Dataset:
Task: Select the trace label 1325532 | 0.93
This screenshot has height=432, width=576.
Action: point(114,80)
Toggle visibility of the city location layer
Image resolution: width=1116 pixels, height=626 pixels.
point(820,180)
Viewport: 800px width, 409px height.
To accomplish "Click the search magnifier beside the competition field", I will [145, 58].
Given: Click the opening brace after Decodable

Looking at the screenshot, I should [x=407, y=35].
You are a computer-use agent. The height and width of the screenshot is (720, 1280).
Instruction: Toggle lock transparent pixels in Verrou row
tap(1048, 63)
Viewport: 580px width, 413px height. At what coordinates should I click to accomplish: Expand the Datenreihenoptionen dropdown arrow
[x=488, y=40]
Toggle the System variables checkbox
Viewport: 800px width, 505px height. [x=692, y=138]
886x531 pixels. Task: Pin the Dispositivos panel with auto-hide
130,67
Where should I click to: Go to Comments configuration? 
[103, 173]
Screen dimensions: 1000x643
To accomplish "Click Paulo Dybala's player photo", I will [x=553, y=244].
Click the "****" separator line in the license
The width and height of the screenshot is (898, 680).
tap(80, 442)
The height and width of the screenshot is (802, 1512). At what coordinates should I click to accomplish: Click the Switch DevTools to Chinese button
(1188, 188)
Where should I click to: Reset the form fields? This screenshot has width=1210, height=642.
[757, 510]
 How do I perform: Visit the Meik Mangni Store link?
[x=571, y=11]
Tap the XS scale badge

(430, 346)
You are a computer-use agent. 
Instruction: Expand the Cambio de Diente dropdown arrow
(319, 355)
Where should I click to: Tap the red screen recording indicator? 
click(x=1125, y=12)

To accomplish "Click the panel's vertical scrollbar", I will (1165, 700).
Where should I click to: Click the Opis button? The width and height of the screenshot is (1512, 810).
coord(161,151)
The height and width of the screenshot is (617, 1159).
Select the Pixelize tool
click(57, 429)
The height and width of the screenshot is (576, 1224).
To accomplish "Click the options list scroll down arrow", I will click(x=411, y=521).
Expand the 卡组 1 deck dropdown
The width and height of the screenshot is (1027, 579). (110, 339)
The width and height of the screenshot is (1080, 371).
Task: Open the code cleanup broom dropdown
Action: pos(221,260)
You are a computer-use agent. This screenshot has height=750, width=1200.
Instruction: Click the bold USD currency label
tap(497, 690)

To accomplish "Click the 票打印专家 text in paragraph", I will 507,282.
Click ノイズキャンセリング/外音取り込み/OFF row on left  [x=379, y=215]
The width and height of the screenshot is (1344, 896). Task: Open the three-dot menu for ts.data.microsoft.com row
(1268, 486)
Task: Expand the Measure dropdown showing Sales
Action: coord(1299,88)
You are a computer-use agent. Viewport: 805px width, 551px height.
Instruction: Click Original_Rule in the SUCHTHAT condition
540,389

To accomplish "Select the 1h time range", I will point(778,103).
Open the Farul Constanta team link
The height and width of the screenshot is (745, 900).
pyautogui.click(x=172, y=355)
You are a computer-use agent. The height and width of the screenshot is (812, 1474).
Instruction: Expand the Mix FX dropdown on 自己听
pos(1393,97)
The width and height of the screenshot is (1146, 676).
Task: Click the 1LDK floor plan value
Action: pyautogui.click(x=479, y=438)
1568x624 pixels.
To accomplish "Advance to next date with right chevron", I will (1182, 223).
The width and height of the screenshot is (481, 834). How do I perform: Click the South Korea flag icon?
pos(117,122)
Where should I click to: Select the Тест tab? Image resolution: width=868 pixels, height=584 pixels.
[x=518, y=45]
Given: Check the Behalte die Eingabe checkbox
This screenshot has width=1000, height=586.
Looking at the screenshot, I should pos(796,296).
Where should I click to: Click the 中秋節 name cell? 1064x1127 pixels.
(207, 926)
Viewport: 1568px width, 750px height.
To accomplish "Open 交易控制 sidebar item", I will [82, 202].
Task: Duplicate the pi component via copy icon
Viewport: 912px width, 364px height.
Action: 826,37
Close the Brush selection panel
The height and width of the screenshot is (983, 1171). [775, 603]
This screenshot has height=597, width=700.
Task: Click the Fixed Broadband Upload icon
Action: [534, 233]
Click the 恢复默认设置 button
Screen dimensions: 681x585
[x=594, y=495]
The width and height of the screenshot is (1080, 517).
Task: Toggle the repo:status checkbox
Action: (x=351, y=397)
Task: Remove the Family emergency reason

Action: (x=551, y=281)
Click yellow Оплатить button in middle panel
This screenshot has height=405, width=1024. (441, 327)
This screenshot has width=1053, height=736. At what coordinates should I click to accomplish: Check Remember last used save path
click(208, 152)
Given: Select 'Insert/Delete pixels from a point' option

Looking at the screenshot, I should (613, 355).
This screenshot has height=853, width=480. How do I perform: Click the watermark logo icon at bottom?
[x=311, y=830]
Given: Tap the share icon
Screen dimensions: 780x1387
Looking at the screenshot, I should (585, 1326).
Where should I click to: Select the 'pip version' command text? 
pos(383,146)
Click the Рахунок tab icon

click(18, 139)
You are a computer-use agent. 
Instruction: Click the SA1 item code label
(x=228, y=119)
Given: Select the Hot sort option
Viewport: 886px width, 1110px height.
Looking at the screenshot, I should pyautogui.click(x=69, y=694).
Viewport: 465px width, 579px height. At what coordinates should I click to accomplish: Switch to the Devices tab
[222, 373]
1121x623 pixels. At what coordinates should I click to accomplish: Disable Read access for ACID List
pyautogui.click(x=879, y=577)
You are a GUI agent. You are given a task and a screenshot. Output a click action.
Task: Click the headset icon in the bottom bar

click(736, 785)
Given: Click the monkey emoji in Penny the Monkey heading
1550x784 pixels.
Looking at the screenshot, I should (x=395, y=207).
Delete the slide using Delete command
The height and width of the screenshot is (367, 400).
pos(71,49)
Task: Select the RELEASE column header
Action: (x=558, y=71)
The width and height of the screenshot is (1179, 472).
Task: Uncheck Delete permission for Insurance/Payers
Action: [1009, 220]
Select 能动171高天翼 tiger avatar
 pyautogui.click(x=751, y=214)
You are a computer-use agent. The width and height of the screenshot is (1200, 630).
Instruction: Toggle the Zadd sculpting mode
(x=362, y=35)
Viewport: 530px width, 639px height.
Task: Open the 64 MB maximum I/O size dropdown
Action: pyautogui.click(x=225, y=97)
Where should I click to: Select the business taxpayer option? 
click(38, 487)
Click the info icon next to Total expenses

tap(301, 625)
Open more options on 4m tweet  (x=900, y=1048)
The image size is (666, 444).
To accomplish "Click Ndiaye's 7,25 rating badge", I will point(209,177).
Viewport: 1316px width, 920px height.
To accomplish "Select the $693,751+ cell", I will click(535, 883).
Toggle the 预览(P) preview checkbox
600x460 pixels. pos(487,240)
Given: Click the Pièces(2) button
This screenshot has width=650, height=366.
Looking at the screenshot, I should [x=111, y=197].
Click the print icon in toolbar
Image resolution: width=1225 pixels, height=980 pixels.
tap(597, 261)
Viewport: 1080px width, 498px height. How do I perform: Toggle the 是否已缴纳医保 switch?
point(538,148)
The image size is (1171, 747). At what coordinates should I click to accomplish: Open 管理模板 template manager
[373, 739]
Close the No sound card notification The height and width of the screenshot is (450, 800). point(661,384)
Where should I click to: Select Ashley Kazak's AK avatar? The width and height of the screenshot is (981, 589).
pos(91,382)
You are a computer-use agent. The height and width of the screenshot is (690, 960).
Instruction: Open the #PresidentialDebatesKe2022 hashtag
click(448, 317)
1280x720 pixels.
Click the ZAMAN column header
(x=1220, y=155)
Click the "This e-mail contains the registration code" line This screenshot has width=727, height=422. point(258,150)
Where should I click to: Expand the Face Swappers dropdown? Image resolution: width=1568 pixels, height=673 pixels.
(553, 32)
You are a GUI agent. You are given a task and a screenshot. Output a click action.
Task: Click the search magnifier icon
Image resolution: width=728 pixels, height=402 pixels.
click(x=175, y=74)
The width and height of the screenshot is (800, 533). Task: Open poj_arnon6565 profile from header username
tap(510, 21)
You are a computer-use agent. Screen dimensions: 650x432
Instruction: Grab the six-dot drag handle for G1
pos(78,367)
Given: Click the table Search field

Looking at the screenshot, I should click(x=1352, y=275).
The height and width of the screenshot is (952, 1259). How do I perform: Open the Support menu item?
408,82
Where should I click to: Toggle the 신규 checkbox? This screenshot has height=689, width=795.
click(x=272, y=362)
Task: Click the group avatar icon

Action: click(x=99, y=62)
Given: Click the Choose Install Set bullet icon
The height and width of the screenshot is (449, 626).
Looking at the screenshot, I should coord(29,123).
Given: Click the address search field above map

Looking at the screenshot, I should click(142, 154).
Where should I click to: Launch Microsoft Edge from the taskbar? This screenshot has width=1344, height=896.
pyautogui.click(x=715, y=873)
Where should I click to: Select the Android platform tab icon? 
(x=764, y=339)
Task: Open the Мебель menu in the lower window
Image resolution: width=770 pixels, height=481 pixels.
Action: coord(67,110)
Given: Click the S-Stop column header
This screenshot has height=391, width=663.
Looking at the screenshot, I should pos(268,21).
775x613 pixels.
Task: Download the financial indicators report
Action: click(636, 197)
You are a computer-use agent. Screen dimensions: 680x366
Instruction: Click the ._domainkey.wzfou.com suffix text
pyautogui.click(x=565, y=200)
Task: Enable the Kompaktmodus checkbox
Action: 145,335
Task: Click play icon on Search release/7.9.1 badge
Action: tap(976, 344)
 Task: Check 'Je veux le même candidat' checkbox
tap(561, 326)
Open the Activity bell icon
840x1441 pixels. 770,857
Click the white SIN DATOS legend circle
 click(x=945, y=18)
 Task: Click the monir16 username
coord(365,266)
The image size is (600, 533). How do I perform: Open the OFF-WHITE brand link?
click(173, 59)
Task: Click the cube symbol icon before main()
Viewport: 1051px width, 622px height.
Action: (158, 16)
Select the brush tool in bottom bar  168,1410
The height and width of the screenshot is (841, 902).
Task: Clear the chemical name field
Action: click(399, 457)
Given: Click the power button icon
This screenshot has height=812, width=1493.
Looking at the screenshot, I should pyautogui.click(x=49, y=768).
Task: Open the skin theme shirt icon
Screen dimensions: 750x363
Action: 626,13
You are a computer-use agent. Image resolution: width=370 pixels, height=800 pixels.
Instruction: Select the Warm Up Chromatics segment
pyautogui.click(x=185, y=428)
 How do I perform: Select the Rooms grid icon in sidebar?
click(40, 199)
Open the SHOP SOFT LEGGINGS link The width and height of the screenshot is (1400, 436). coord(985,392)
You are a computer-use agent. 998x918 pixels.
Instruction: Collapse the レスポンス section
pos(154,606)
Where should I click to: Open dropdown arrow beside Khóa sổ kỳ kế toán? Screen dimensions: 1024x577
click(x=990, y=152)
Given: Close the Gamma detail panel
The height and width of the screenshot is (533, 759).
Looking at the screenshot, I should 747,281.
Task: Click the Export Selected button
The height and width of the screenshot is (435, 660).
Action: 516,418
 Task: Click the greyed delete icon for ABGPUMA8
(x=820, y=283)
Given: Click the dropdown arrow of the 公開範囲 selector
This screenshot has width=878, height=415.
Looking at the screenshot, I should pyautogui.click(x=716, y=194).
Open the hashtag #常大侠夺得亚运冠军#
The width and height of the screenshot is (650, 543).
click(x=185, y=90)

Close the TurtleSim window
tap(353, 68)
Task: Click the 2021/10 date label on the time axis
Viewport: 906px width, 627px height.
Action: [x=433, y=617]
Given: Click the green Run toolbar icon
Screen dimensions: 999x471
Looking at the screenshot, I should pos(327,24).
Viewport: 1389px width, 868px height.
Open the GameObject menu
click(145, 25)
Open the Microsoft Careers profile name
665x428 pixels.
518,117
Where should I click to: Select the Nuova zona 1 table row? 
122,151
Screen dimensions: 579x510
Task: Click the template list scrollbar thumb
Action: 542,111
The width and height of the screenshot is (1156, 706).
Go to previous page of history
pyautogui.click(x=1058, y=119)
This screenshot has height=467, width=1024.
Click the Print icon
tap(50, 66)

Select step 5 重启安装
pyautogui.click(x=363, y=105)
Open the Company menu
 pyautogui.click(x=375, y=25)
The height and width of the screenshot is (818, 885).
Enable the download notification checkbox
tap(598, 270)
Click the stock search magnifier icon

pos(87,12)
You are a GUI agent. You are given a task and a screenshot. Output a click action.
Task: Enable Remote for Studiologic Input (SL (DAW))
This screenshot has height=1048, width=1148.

Prompt: Your answer should consist solely of the lines above from the line with "This screenshot has width=1053, height=736." to the line with "Given: Click the monkey", both included, reproduced exactly.

Response box:
This screenshot has width=1053, height=736. At what coordinates should I click to accomplish: Check Remember last used save path
click(208, 152)
Given: Select 'Insert/Delete pixels from a point' option

Looking at the screenshot, I should (613, 355).
This screenshot has height=853, width=480. How do I perform: Click the watermark logo icon at bottom?
[x=311, y=830]
Given: Tap the share icon
Screen dimensions: 780x1387
Looking at the screenshot, I should (585, 1326).
Where should I click to: Select the 'pip version' command text? 
pos(383,146)
Click the Рахунок tab icon

click(18, 139)
You are a computer-use agent. 
Instruction: Click the SA1 item code label
(x=228, y=119)
Given: Select the Hot sort option
Viewport: 886px width, 1110px height.
Looking at the screenshot, I should pyautogui.click(x=69, y=694).
Viewport: 465px width, 579px height. At what coordinates should I click to accomplish: Switch to the Devices tab
[222, 373]
1121x623 pixels. At what coordinates should I click to accomplish: Disable Read access for ACID List
pyautogui.click(x=879, y=577)
You are a GUI agent. You are given a task and a screenshot. Output a click action.
Task: Click the headset icon in the bottom bar

click(736, 785)
Given: Click the monkey emoji in Penny the Monkey heading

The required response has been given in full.